Recall that f is absolutely continuous on a subset E of I if and only if for every positive number ε there is a positive number δ such that whenever a finite collection $[x_k,y_k]$ of pairwise disjoint subintervals of I with endpoints in E satisfies
$\sum_k \left| y_k - x_k \right| < \delta$
it also satisfies
$\sum_k | f(y_k) - f(x_k) | < \varepsilon.$

Define the function f to be generalized absolutely continuous on a subset E of I if the restriction of f to E is continuous (on E) and E can be written as a countable union of subsets E_{i} such that f is absolutely continuous on each E_{i}. This is equivalent to the statement that every nonempty perfect subset of E contains a portion on which f is absolutely continuous.

===Approximate derivative===

Let E be a Lebesgue measurable set of reals. Recall that a real number x (not necessarily in E) is said to be a point of density of E when

 $\lim_{\varepsilon\to 0} \frac{\mu(E \cap [x-\varepsilon,x+\varepsilon])}{2\varepsilon} = 1$

(where μ denotes Lebesgue measure). A Lebesgue-measurable function g : E → R is said to have approximate limit y at x (a point of density of E) if for every positive number ε, the point x is a point of density of $g^{-1}([y-\varepsilon,y+\varepsilon])$. (If furthermore g(x) = y, we can say that g is approximately continuous at x.) Equivalently, g has approximate limit y at x if and only if there exists a measurable subset F of E such that x is a point of density of F and the (usual) limit at x of the restriction of g to F is y. Just like the usual limit, the approximate limit is unique if it exists.

Finally, a Lebesgue-measurable function f : E → R is said to have approximate derivative y at x iff

$\frac{f(x')-f(x)}{x'-x}$

has approximate limit y at x; this implies that f is approximately continuous at x.

===A theorem===

Recall that it follows from Lusin's theorem that a Lebesgue-measurable function is approximately continuous almost everywhere (and conversely). The key theorem in constructing the Khinchin integral is this: a function f that is generalized absolutely continuous (or even of "generalized bounded variation", a weaker notion) has an approximate derivative almost everywhere. Furthermore, if f is generalized absolutely continuous and its approximate derivative is nonnegative almost everywhere, then f is nondecreasing, and consequently, if this approximate derivative is zero almost everywhere, then f is constant.

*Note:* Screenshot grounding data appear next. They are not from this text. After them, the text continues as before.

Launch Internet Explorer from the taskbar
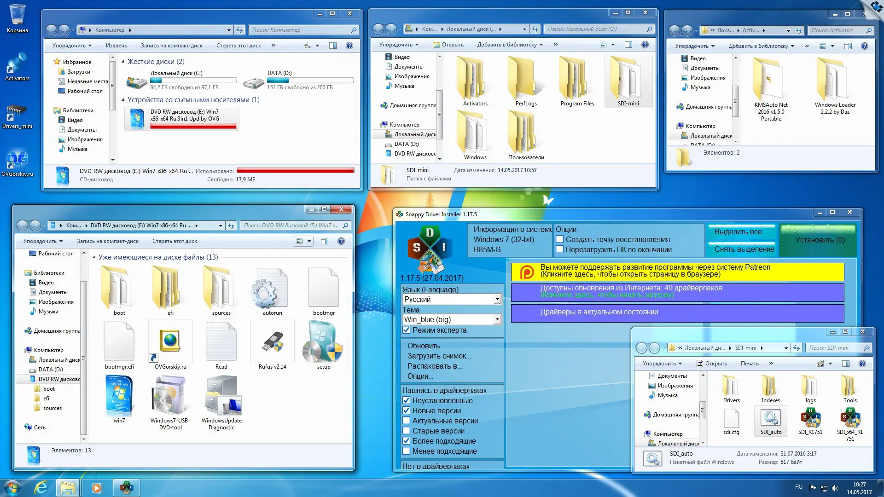This screenshot has height=497, width=884. (41, 487)
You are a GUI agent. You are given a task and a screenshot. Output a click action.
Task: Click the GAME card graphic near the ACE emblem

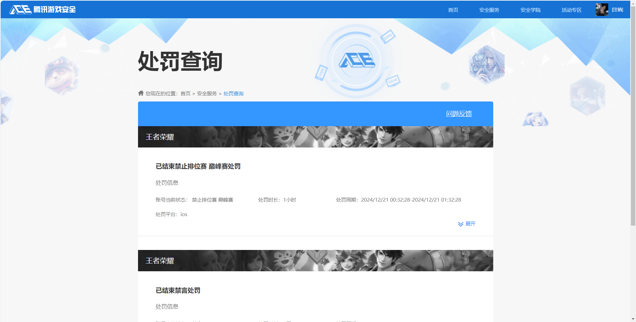[388, 37]
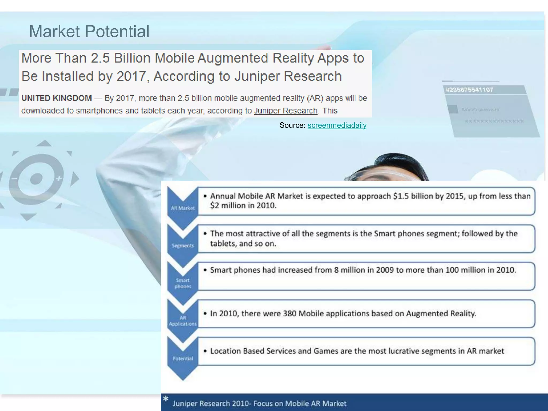Click the Smart phones chevron arrow
This screenshot has width=548, height=411.
click(183, 283)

===The Khinchin integral===

Let I = [a,b] be an interval and g : I → R be a real-valued function on I. The function g is said to be Khinchin-integrable on I iff there exists a function f that is generalized absolutely continuous whose approximate derivative coincides with g almost everywhere; in this case, the function f is determined by g up to a constant, and the Khinchin-integral of g from a to b is defined as $f(b)-f(a)$.

===A particular case===

If f : I → R is continuous and has an approximate derivative everywhere on I except for at most countably many points, then f is, in fact, generalized absolutely continuous, so it is the (indefinite) Khinchin-integral of its approximate derivative.

This result does not hold if the set of points where f is not assumed to have an approximate derivative is merely of Lebesgue measure zero, as the Cantor function shows.